→ **TRY IT**: Output the data below in full, byte for byte. Nothing may differ.
(DATA LISTING)
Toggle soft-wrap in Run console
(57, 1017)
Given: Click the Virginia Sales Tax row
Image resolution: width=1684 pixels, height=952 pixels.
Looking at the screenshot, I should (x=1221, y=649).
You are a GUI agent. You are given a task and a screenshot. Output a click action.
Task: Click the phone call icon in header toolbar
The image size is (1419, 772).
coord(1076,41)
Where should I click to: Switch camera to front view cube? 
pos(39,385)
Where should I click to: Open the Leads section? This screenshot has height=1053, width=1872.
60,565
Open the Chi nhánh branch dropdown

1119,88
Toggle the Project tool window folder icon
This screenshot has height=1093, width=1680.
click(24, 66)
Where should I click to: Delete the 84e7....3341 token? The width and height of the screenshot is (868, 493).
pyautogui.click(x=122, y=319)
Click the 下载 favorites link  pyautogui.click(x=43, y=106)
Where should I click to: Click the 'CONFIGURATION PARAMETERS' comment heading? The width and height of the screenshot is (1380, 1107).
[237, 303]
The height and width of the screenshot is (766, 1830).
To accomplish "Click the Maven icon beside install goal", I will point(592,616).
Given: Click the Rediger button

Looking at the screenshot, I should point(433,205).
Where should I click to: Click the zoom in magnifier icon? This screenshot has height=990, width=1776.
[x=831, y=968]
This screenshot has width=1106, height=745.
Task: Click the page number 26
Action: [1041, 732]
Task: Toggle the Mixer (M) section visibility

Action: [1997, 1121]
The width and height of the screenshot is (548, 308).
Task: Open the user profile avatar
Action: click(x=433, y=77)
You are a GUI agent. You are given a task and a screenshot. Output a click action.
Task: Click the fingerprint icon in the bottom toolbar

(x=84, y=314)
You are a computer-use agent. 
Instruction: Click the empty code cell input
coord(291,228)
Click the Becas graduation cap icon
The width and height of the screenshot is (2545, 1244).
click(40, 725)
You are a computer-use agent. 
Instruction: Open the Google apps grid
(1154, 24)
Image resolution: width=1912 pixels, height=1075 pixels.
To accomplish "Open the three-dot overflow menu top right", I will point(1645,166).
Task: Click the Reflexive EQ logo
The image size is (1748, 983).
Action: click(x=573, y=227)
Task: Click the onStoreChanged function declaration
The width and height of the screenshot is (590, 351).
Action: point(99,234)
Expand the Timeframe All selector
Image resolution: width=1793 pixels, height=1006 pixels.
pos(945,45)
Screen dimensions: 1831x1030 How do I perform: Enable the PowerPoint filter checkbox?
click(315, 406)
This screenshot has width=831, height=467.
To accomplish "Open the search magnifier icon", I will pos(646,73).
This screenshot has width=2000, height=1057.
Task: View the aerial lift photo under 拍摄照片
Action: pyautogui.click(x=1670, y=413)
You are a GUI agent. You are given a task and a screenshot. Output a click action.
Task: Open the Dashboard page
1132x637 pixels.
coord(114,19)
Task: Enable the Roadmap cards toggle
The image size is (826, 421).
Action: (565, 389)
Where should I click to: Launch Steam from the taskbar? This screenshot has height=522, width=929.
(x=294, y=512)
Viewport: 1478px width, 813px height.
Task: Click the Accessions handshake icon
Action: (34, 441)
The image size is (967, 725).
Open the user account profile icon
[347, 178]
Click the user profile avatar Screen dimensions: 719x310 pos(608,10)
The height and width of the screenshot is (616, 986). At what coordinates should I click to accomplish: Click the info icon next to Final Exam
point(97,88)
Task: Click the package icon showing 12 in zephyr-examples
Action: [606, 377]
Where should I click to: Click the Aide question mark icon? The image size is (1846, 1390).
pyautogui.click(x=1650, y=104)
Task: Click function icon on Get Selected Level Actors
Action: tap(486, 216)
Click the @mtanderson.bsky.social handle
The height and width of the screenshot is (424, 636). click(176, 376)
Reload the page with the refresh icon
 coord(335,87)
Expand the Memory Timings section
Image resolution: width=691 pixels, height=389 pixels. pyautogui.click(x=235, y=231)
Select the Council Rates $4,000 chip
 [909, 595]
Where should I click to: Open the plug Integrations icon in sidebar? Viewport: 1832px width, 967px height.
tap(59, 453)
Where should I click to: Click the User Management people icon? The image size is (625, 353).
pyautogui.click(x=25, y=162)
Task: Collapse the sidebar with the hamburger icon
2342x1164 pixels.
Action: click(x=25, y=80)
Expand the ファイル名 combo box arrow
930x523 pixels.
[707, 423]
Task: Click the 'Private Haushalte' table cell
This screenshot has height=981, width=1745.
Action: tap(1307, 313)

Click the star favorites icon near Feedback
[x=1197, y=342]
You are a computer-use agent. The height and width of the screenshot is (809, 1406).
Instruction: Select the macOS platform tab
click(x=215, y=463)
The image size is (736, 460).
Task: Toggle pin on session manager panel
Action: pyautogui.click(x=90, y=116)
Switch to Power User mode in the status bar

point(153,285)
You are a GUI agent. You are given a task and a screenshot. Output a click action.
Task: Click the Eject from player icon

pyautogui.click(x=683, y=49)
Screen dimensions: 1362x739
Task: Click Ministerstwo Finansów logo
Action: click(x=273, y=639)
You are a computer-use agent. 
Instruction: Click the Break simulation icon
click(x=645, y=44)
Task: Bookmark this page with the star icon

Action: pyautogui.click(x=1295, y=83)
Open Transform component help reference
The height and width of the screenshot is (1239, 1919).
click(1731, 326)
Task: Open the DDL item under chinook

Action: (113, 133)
(End DATA LISTING)
→ **THE COMPLETED TASK**:
Toggle soft-wrap in Run console
(57, 1017)
Given: Click the Virginia Sales Tax row
Image resolution: width=1684 pixels, height=952 pixels.
Looking at the screenshot, I should (x=1221, y=649).
You are a GUI agent. You are given a task and a screenshot. Output a click action.
Task: Click the phone call icon in header toolbar
The image size is (1419, 772).
coord(1076,41)
Where should I click to: Switch camera to front view cube? 
pos(39,385)
Where should I click to: Open the Leads section? This screenshot has height=1053, width=1872.
60,565
Open the Chi nhánh branch dropdown

1119,88
Toggle the Project tool window folder icon
This screenshot has height=1093, width=1680.
click(24, 66)
Where should I click to: Delete the 84e7....3341 token? The width and height of the screenshot is (868, 493).
pyautogui.click(x=122, y=319)
Click the 下载 favorites link  pyautogui.click(x=43, y=106)
Where should I click to: Click the 'CONFIGURATION PARAMETERS' comment heading? The width and height of the screenshot is (1380, 1107).
[237, 303]
The height and width of the screenshot is (766, 1830).
To accomplish "Click the Maven icon beside install goal", I will point(592,616).
Given: Click the Rediger button

Looking at the screenshot, I should point(433,205).
Where should I click to: Click the zoom in magnifier icon? This screenshot has height=990, width=1776.
[x=831, y=968]
This screenshot has width=1106, height=745.
Task: Click the page number 26
Action: [1041, 732]
Task: Toggle the Mixer (M) section visibility

Action: [1997, 1121]
The width and height of the screenshot is (548, 308).
Task: Open the user profile avatar
Action: click(x=433, y=77)
You are a GUI agent. You are given a task and a screenshot. Output a click action.
Task: Click the fingerprint icon in the bottom toolbar

(x=84, y=314)
You are a computer-use agent. 
Instruction: Click the empty code cell input
coord(291,228)
Click the Becas graduation cap icon
The width and height of the screenshot is (2545, 1244).
click(40, 725)
You are a computer-use agent. 
Instruction: Open the Google apps grid
(1154, 24)
Image resolution: width=1912 pixels, height=1075 pixels.
To accomplish "Open the three-dot overflow menu top right", I will point(1645,166).
Task: Click the Reflexive EQ logo
The image size is (1748, 983).
Action: click(x=573, y=227)
Task: Click the onStoreChanged function declaration
The width and height of the screenshot is (590, 351).
Action: point(99,234)
Expand the Timeframe All selector
Image resolution: width=1793 pixels, height=1006 pixels.
pos(945,45)
Screen dimensions: 1831x1030 How do I perform: Enable the PowerPoint filter checkbox?
click(315, 406)
This screenshot has width=831, height=467.
To accomplish "Open the search magnifier icon", I will pos(646,73).
This screenshot has width=2000, height=1057.
Task: View the aerial lift photo under 拍摄照片
Action: pyautogui.click(x=1670, y=413)
You are a GUI agent. You are given a task and a screenshot. Output a click action.
Task: Open the Dashboard page
1132x637 pixels.
coord(114,19)
Task: Enable the Roadmap cards toggle
The image size is (826, 421).
Action: (565, 389)
Where should I click to: Launch Steam from the taskbar? This screenshot has height=522, width=929.
(x=294, y=512)
Viewport: 1478px width, 813px height.
Task: Click the Accessions handshake icon
Action: (34, 441)
The image size is (967, 725).
Open the user account profile icon
[347, 178]
Click the user profile avatar Screen dimensions: 719x310 pos(608,10)
The height and width of the screenshot is (616, 986). At what coordinates should I click to accomplish: Click the info icon next to Final Exam
point(97,88)
Task: Click the package icon showing 12 in zephyr-examples
Action: [606, 377]
Where should I click to: Click the Aide question mark icon? The image size is (1846, 1390).
pyautogui.click(x=1650, y=104)
Task: Click function icon on Get Selected Level Actors
Action: tap(486, 216)
Click the @mtanderson.bsky.social handle
The height and width of the screenshot is (424, 636). click(176, 376)
Reload the page with the refresh icon
 coord(335,87)
Expand the Memory Timings section
Image resolution: width=691 pixels, height=389 pixels. pyautogui.click(x=235, y=231)
Select the Council Rates $4,000 chip
 [909, 595]
Where should I click to: Open the plug Integrations icon in sidebar? Viewport: 1832px width, 967px height.
tap(59, 453)
Where should I click to: Click the User Management people icon? The image size is (625, 353).
pyautogui.click(x=25, y=162)
Task: Collapse the sidebar with the hamburger icon
2342x1164 pixels.
Action: click(x=25, y=80)
Expand the ファイル名 combo box arrow
930x523 pixels.
[707, 423]
Task: Click the 'Private Haushalte' table cell
This screenshot has height=981, width=1745.
Action: tap(1307, 313)

Click the star favorites icon near Feedback
[x=1197, y=342]
You are a computer-use agent. The height and width of the screenshot is (809, 1406).
Instruction: Select the macOS platform tab
click(x=215, y=463)
The image size is (736, 460).
Task: Toggle pin on session manager panel
Action: pyautogui.click(x=90, y=116)
Switch to Power User mode in the status bar

point(153,285)
You are a GUI agent. You are given a task and a screenshot. Output a click action.
Task: Click the Eject from player icon

pyautogui.click(x=683, y=49)
Screen dimensions: 1362x739
Task: Click Ministerstwo Finansów logo
Action: click(x=273, y=639)
You are a computer-use agent. 
Instruction: Click the Break simulation icon
click(x=645, y=44)
Task: Bookmark this page with the star icon

Action: pyautogui.click(x=1295, y=83)
Open Transform component help reference
The height and width of the screenshot is (1239, 1919).
click(1731, 326)
Task: Open the DDL item under chinook

Action: (113, 133)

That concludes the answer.